Jamaica is reopening its borders to international visitors for the first time since the COVID-19 pandemic on Monday, June 15.
Like many places that have recently welcomed back tourists, the Caribbean country will require all arriving visitors to undergo a temperature check and follow local safety protocols, which include face-coverings and social distancing.
Travelers will also need to complete a travel authorization application so that officials can conduct a COVID-19 health risk assessment prior to arrival.
The initial phase of Jamaica’s reopening will see travel limited to a “coronavirus-resilient corridor” along the island’s northern coast stretching from Negril to Port Antonio that includes tourist-friendly places such as Montego Bay and Ocho Rios, among others.
The zone “will embrace all activities within that area just along the main road,” according to Jamaica Tourism Minister Edmund Bartlett. “It is a manageable corridor that will be able to have easy access.
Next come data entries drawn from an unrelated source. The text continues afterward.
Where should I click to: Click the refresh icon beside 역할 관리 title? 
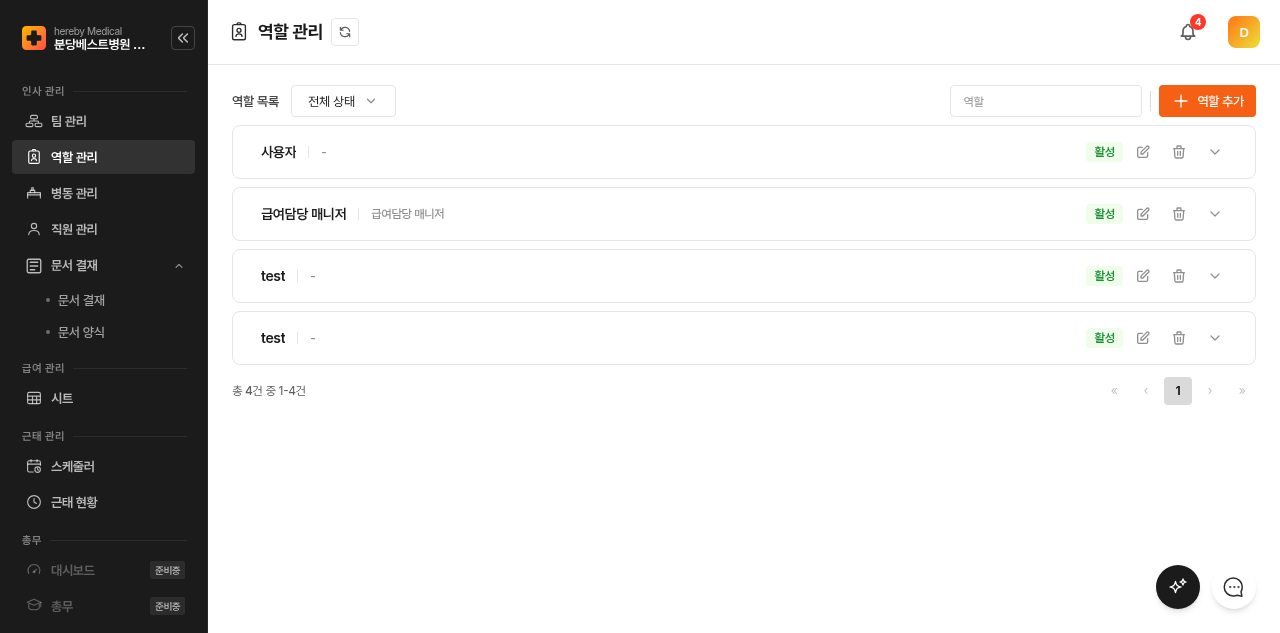point(345,32)
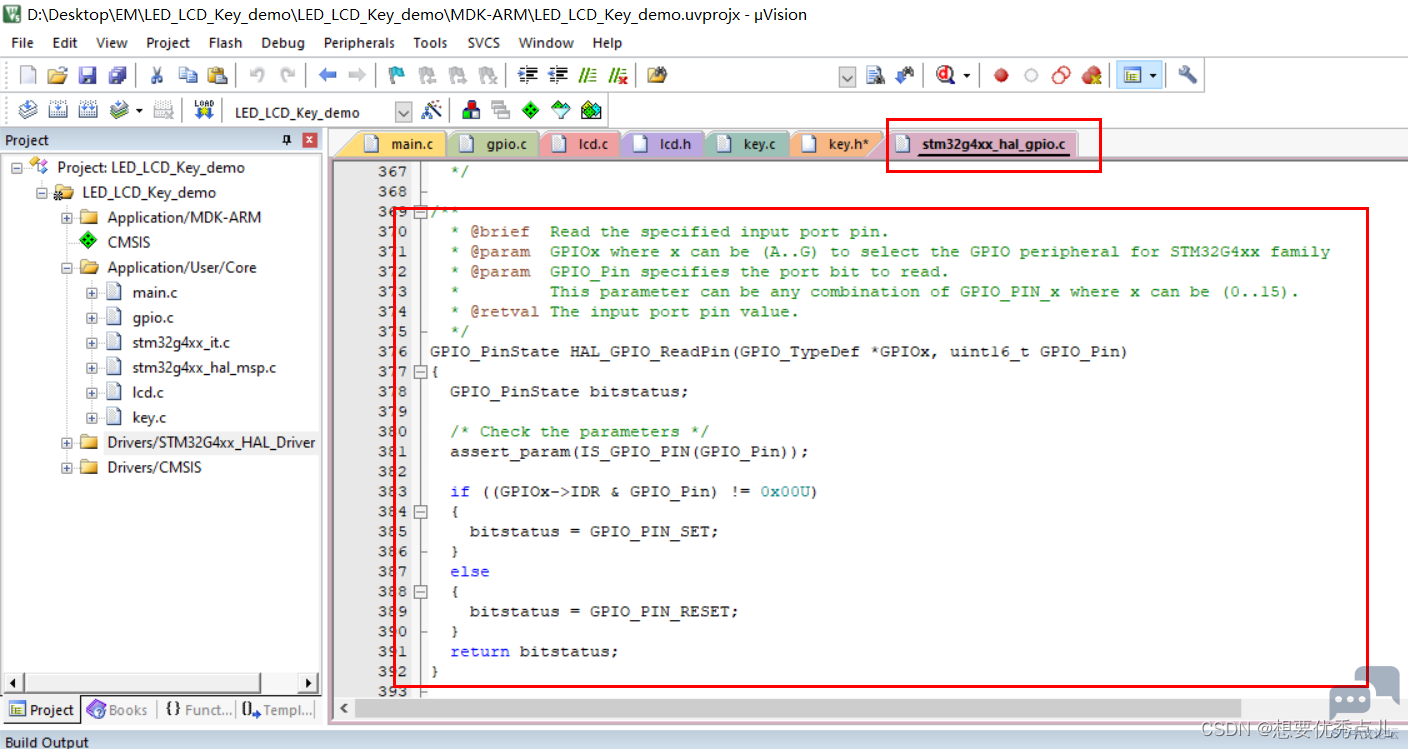
Task: Select stm32g4xx_it.c in project tree
Action: (x=181, y=342)
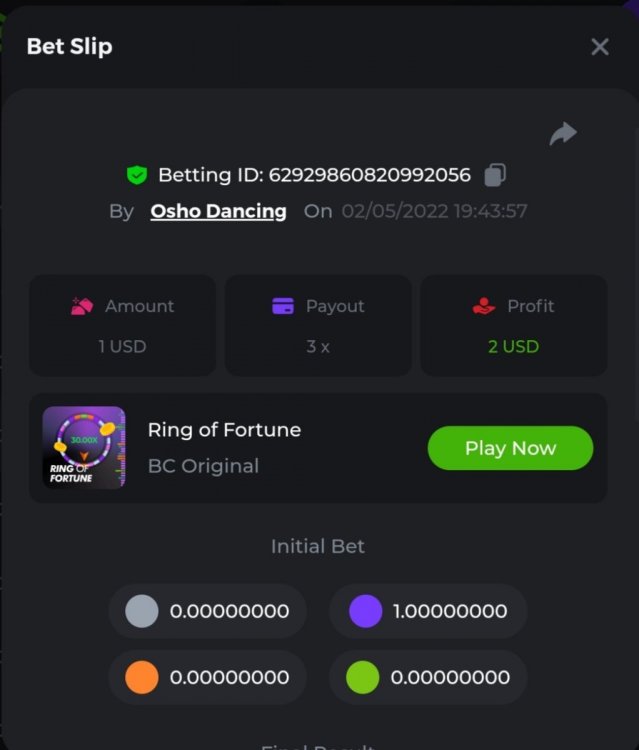The image size is (639, 750).
Task: Click the green verified shield icon
Action: pos(137,175)
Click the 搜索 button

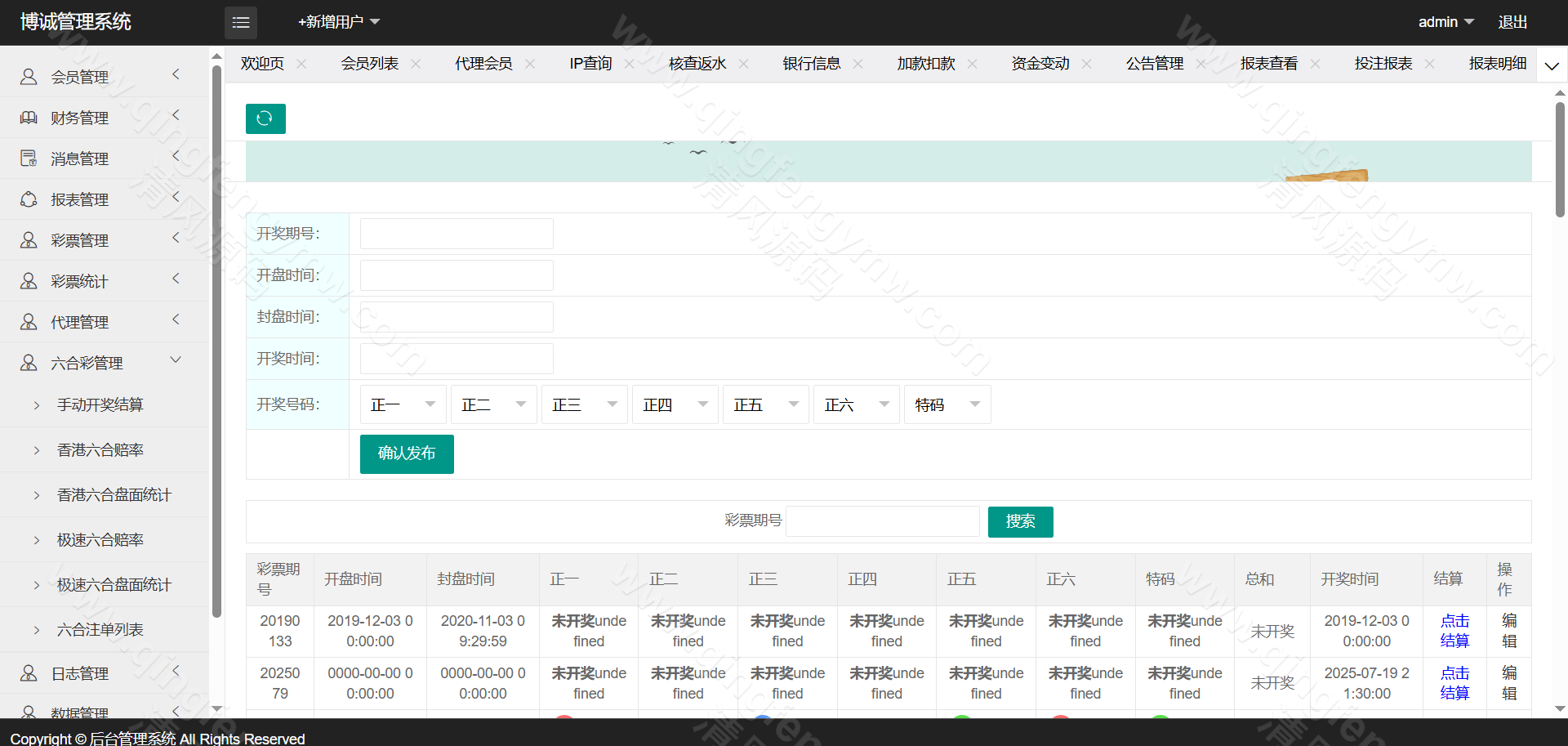1020,521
But the most important thing is to be able to trace the visitors and to contain their movement.”
“It is fair that we start this phasing arrangement with a corridor that is manageable with ease,” added Bartlett. “We have the infrastructure like Hospiten, which I visited and they are dedicating an entire wing for COVID-19-related cases that may come to them, the transportation arrangement and the ease of access to communication.”
Hotels will step up cleaning efforts and designate at least one COVID-19 Safety Point Person to conduct spot checks, the Jamaica Tourist Board confirmed. Hotel staff will also undergo temperature checks at the start of each shift.
Meanwhile, restaurants will be limited to 70 percent capacity, and self-service buffets will be unavailable.
Physical distancing will be enforced on beaches and in pool areas, with group sizes limited to 10 or fewer people.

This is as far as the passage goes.